Requirement 1:
Answer these questions about the article on Peter Callender, which comes before the records below.
(a) In what year did Callender take over as artistic director of the African-American Shakespeare Company?
(b) What award did the San Francisco Bay Area Theater Critics Circle give the company?
(c) Where was Callender trained?

Catching Excellence

Catching Excellence

Callender’s bold stance takes the African-American Shakespeare Company to the next level.

LPeter Callender, 58, knew when he took over as artistic director for the African-American Shakespeare Company in San Francisco in 2010 that he wanted the company to become a rising star. The company had been doing steady, solid work in its near 20-year history, but Callender felt it was still largely flying under the radar.

After African-American Shakespeare Company founder Sherri Young offered him the position, Callender came back to her and the board of directors with a bold counteroffer: Give him five years, and if the company didn’t have a substantial regional footprint by the end, he would step down.

Callender added other classic European and American dramas to the company’s repertoire of Shakespeare and fairy tales. He dedicated himself to creating plays that were polished, well-acted, and well-designed. He lives by the mantra that perfection is unattainable, but, if you strive for it, you might just catch excellence.

The hard work seems to be working. This year, the San Francisco Bay Area Theater Critics Circle, a nonprofit dedicated to promoting theater arts, awarded the company its first Paine Knickerbocker award for outstanding Bay Area theater. The award recognizes groups that have made a continuing contribution to Bay Area theater—and, to Callender, a clear signal that the company is making waves.

Callender’s friend Jonathan Moscone, artistic director of California Shakespeare Theater, had once told Callender that he’d have to be crazy to want to be an artistic director – something that, after having held the position for four years, Callender is inclined to agree with.

“The responsibility is awesome,” Callender said. “You put everything you believe in on stage, and you have to just say ‘This is my taste; I hope you like it.’ If I were to buy a ticket for this show, I would like it. That’s my barometer. If this were an art piece, would I hang it in my house? As long as you feel your best, let it fly.”

Long before he joined African-American Shakespeare, the Juilliard-trained Callender was already a legend in the Bay Area Theater scene for his work for 20 years as an associate artist at Cal Shakes in Orinda, where he played the title role in Julius Caesar and Laertes in Hamlet. Callender has played roles on and off Broadway in New York, as Casbeque in The Caucasian Chalk Circle and Caliban in The Tempest. An imposing man with an intense gaze, Callender has an eye for detail and an uncanny ability to get into a character’s head, which have made him one of northern California’s premier theatrical directors. But the maestro director’s intensity is tempered by his easy laugh, a quick wit, and a deep sympathy for the actors’ craft—all things that help draw out the best performances from his actors.

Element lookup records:

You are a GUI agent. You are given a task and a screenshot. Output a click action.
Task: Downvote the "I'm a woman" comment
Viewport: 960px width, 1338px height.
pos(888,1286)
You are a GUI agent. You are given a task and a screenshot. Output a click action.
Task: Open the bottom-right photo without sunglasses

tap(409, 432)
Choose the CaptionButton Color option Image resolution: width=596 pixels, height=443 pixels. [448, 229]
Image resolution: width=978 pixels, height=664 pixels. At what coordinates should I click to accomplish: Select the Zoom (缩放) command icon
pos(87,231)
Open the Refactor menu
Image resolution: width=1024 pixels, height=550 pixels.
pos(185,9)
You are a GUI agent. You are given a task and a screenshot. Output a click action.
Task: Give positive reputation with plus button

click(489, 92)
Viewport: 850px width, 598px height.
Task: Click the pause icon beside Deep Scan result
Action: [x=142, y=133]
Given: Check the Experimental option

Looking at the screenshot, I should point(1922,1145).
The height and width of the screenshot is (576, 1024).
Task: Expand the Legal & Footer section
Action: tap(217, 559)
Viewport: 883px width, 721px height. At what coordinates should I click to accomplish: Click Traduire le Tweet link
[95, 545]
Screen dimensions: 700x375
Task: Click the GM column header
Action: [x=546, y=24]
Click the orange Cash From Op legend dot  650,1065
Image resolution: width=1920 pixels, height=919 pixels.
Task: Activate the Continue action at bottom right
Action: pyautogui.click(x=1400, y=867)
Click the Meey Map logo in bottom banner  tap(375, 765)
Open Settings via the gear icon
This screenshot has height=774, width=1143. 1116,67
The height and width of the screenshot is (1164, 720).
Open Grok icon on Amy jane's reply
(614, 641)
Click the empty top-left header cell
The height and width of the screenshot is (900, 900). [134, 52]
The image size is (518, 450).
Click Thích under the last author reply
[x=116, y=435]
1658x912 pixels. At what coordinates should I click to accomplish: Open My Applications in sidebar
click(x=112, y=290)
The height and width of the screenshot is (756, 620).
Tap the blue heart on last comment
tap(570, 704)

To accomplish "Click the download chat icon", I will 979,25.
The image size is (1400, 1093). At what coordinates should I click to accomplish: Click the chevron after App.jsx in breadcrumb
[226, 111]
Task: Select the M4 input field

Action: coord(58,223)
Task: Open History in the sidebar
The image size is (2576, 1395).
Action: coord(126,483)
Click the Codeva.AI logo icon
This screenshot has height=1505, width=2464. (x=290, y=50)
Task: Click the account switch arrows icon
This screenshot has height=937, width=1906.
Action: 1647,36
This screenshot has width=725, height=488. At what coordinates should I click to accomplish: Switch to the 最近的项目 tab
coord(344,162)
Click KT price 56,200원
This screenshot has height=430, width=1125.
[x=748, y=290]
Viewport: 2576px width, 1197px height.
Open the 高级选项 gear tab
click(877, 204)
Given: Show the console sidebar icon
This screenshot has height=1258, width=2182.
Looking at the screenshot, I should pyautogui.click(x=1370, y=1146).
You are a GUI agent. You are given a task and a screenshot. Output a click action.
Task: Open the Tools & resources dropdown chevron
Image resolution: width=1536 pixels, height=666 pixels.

Requirement 2: Reproduce the records above verbatim, everything from the line containing "Task: Select the M4 input field" down to the end of the records.

Reply 1:
(a) 2010
(b) The Paine Knickerbocker award for outstanding Bay Area theater
(c) Juilliard

Reply 2:
Task: Select the M4 input field

Action: coord(58,223)
Task: Open History in the sidebar
The image size is (2576, 1395).
Action: coord(126,483)
Click the Codeva.AI logo icon
This screenshot has height=1505, width=2464. (x=290, y=50)
Task: Click the account switch arrows icon
This screenshot has height=937, width=1906.
Action: 1647,36
This screenshot has width=725, height=488. At what coordinates should I click to accomplish: Switch to the 最近的项目 tab
coord(344,162)
Click KT price 56,200원
This screenshot has height=430, width=1125.
[x=748, y=290]
Viewport: 2576px width, 1197px height.
Open the 高级选项 gear tab
click(877, 204)
Given: Show the console sidebar icon
This screenshot has height=1258, width=2182.
Looking at the screenshot, I should pyautogui.click(x=1370, y=1146).
You are a GUI agent. You are given a task and a screenshot. Output a click action.
Task: Open the Tools & resources dropdown chevron
Image resolution: width=1536 pixels, height=666 pixels.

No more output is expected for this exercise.